佐川美術館
学芸員:栗田頌子(くりたしょうこ)
画家にとって筆は、自らの表現を支える命ともいえる道具です。一概に筆といっても、形や大きさ、材質などの種類が豊富で、画家は使用する絵具や描きたいものによって筆を使い分けています。今回は、佐川美術館で開催中の展覧会で取り上げている日本画家・髙山辰雄(たかやまたつお)(1912~2007)の筆にまつわるエピソードを紹介します。

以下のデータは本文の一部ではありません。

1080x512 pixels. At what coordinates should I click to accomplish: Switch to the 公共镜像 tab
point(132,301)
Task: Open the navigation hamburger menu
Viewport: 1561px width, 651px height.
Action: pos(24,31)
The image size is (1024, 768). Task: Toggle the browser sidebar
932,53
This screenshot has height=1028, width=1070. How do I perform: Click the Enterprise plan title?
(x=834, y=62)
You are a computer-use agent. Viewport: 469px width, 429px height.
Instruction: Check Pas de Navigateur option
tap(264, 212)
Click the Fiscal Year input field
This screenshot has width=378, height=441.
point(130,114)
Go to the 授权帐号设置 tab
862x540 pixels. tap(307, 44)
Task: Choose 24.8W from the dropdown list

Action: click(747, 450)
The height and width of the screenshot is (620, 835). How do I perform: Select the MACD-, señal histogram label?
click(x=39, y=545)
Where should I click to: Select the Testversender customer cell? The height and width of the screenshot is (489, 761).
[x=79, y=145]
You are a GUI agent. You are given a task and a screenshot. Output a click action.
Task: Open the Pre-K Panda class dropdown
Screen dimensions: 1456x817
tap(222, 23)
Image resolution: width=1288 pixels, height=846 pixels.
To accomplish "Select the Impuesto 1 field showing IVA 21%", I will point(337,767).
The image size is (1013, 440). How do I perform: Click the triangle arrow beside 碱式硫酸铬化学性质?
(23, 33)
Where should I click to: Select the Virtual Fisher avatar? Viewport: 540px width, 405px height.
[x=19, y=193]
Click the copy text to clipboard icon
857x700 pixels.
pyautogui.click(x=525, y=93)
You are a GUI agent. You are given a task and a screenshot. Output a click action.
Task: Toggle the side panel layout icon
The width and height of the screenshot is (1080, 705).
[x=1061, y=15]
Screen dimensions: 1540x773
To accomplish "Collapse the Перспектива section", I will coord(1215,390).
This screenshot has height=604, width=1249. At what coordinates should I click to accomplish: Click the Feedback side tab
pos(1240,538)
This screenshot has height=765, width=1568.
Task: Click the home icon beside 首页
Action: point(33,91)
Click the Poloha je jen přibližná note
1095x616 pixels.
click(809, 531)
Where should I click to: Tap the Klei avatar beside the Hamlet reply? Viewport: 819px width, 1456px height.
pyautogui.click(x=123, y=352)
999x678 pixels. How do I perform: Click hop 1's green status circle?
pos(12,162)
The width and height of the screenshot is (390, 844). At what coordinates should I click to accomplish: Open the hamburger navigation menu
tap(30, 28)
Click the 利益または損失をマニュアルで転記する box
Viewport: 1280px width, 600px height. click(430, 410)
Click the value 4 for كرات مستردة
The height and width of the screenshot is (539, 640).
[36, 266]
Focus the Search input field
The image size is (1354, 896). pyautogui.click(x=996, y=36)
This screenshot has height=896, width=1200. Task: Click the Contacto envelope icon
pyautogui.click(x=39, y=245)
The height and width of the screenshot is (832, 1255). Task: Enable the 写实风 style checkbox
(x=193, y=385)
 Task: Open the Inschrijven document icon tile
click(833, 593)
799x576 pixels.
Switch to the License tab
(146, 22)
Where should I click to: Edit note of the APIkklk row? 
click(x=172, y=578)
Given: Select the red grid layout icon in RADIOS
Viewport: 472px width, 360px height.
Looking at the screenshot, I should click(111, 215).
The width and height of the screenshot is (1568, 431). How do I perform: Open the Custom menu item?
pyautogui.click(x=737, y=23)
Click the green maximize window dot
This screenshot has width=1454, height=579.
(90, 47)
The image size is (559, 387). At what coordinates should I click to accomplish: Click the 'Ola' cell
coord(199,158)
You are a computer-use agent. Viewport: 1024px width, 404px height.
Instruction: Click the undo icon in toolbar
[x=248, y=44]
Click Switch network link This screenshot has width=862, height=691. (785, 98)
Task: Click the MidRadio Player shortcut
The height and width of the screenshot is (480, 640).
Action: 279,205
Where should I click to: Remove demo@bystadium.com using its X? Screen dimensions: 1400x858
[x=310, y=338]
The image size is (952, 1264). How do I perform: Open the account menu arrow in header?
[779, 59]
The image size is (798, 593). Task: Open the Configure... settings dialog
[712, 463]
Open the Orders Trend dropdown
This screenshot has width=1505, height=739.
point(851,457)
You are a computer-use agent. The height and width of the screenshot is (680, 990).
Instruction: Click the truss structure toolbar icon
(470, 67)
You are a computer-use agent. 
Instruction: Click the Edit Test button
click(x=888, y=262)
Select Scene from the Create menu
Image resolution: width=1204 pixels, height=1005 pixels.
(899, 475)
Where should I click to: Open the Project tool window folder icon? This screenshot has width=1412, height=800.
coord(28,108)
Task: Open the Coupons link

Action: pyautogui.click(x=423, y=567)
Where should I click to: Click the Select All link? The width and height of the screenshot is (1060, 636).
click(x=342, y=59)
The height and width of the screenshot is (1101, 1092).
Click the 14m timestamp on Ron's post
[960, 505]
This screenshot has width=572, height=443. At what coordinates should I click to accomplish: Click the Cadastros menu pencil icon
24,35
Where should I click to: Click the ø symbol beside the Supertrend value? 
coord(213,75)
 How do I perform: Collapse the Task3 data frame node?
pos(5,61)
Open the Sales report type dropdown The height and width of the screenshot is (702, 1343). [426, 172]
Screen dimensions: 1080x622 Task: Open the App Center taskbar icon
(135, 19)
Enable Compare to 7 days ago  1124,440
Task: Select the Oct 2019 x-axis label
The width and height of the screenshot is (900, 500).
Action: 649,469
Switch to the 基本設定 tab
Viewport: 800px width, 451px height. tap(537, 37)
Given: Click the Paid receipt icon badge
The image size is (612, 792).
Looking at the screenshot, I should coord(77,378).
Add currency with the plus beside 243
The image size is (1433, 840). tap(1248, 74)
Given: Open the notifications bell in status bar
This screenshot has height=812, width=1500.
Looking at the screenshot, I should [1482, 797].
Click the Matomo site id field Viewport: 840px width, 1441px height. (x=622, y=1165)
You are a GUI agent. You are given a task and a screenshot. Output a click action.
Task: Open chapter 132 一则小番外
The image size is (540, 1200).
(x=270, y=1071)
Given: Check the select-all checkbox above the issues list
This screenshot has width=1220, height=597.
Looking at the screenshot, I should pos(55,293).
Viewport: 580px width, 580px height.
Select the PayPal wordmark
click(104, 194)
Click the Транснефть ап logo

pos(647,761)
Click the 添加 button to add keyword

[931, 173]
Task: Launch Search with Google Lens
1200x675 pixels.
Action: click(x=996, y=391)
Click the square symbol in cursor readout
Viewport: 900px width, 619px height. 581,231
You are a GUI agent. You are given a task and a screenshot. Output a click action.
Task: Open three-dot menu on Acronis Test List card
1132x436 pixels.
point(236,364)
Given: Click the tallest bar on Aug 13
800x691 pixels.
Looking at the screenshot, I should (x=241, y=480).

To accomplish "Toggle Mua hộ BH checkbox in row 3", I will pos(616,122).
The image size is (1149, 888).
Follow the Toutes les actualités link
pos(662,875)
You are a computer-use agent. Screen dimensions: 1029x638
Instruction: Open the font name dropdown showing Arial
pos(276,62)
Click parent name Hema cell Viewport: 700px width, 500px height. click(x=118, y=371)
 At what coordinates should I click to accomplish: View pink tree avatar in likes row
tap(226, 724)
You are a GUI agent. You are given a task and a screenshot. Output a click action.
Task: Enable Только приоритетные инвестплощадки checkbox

髙山は大分県に生まれ、画家を目指して東京美術学校(現・東京藝術(げいじゅつ)大学)に進学し、卒業後も東京で画家として活動していました。しかし昭和20(1945)年の東京大空襲で自宅が被災してしまいます。辺り一面が焼け野原の中、悲しみに暮れていた髙山は、がれきの中から奇跡的に一本の筆を見つけ出します。それは美術学校の卒業記念でもらった「長流(ちょうりゅう)」という種類の筆でした。希望の象徴とも思えるこの一本の筆を手に制作を再開した髙山は、苦しい戦後を日本画家として生き抜いていきます。
「長流」は穂先が長くて墨含みが良く、水墨画に使用される代表的な絵筆です。髙山は絵具が画面の上に筆で触れていく感覚を大事にしていました。どんな大作でも一本の「長流」で仕上げるため、筆を紙に軽くたたきつけながら着彩する独特なタッチも相まり、作品が仕上がる頃には新品だった筆の筆先が割れて使えなくなったといいます。
髙山の作品を近くで見ると、単色に見える部分でもさまざまな色が絡み合い、複雑な色を形成していることが分かります。一本の筆だけで独自の世界観を描き出した髙山の繊細な筆遣いを感じてみてください。